Now, biologists have sort of the same outlet. Nature Precedings (no, that is not a typo) has gone online, and it looks like there’s some interesting stuff already. Its interface is a little cluttered, but so far the site looks very promising. It’s almost like an amalgamation of arXiv, PLoS ONE, and Digg, in terms of the way things are presented and what can be done with them. I’ll be watching to see what happens.

(EDIT: added accidentally omitted co-author)

Genentech CEO on Drug Development and Pricing

Auto Date Wednesday, June 6th, 2007

Genentech’s CEO, Dr. Arthur Levinson, gives an interview in the Wall Street Journal on drug pricing and development. It’s a great article, and it can answer a lot of questions that people might have for the seemingly outrageous prices of biological drugs such as Avastin, Herceptin, and Lucentis, all of which are made by Genentech. There’s nothing here that people in the biotech industry wouldn’t already know, but it’s a wonderful look inside for the general public. Levinson also has a great point about generic biologics:

Makers of pharmaceutical pills can show chemical equivalence easily. But if you are producing a biological, it is not made by chemical synthesis. It is made by a Chinese hamster’s ovary cell or an E. coli bacterium — a very complex route. We do not yet have analytical techniques to tell you that a copy is clinically identical to the innovator’s drug. Our recommendation to the FDA would be to simply require a clinical trial to make sure that the drug is behaving in the clinic as expected.

Pharma on Trial

Auto Date Monday, May 28th, 2007

There are a lot of prominent trials (or trials to be) involving Pharmaceutical companies right now, so here are two that have caught my eye over the past week (well, one of them was just pounded into my head over and over by the media).

From the TortsPorf Blog, Wyeth lost in a lawsuit against them in the Vermont Supreme Court in which a woman got gangrene from an accidental injection of a drug (”Phenergan”, a.k.a. promethazine) into her artery. Thing is, the drug’s label (approved by the FDA) “repeatedly and prominently warned” that gangrene is a risk if the drug is accidentally injected into an artery as opposed to a vein (alternatively, a doctor could choose to administer the drug, say, orally, which apparently works slower). A woman lost her arm because of a mistake, and so Wyeth lost the lawsuit. As Ben says, “If that’s the case, why don’t we sue gun manufacturers for every accidental death that guns cause?” I’d like to add, why don’t we sue car manufacturers for every injury sustained from not using seat belts?

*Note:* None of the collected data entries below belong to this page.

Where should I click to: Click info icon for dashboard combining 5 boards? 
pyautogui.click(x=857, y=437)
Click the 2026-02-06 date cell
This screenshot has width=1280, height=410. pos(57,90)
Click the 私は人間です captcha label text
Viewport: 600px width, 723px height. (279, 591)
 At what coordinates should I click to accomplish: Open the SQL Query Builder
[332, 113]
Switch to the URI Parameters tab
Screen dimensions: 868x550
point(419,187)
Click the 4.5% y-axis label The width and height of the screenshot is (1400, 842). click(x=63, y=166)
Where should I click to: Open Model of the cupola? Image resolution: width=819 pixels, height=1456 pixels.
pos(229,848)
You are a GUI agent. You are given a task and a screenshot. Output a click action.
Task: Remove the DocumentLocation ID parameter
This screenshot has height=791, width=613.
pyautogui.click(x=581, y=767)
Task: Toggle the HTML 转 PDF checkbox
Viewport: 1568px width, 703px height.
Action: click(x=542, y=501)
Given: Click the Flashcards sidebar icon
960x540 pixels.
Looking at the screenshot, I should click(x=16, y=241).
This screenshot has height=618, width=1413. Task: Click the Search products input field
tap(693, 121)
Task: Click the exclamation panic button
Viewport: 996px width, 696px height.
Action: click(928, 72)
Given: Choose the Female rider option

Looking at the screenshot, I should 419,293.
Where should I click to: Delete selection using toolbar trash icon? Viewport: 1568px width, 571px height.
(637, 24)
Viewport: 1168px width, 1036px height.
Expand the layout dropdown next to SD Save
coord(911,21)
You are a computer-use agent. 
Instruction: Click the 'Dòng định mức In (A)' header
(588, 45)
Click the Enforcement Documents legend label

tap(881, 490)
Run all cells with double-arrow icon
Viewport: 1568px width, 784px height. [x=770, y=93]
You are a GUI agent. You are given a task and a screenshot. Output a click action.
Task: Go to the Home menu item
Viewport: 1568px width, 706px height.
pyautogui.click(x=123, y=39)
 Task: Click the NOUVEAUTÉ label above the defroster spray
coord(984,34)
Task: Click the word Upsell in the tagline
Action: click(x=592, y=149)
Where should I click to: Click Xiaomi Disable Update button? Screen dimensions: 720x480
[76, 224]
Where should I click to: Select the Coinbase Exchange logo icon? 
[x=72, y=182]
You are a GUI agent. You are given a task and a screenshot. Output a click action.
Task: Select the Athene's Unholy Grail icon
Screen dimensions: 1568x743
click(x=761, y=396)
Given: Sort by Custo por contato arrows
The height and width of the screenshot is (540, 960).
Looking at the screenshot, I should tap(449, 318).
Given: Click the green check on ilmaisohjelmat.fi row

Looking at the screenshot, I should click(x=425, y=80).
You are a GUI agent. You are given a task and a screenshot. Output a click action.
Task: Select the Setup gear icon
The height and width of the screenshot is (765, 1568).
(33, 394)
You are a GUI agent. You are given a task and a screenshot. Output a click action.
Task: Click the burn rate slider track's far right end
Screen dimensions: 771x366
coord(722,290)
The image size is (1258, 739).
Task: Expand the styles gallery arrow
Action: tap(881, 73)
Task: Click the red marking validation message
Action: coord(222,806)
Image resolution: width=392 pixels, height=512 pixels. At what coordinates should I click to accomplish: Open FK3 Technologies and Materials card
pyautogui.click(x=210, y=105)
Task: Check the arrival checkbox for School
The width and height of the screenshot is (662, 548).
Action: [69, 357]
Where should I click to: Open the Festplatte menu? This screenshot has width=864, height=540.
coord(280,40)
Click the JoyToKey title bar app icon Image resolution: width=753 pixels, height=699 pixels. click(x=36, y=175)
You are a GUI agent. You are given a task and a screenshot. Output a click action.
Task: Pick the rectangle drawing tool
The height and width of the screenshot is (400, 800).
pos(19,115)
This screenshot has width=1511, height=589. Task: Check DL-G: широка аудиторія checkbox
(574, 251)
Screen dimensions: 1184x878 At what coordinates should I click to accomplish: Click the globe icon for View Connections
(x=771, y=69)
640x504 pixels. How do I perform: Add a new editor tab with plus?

Steve Nissen’s Meta-analysis of Avandia (a.k.a. rosiglitazone) is all over the news. Unfortunately, it’s being blown up to be a much bigger deal than it should be. In the Pipeline has a good overview about the caveats on the paper, from Steve Nissen himself as well as a good description about what meta-analyses are, and their inherent problems. Meanwhile, (from Pharmalot), lawyers are already holding conferences on how to sue GlaxoSmithKline. Pharmalot has a good post on the reactions to the NEJM article and the editorial that came with it, including a response editorial from the Lancet (PDF), and the various company affiliations that commenters have (e.g. Steve Haffner, who has been critical of the media frenzy, has gotten speaking fees from pharma companies in the past, and the NEJM editorialists have been paid as expert witnesses by plaintiffs’ lawyers in pharmaceutical trials). Orac has a set of links to good blog post articles on the article. The Examining Room of Dr. Charles has a good post on some unanswered questions about the methodology of the study.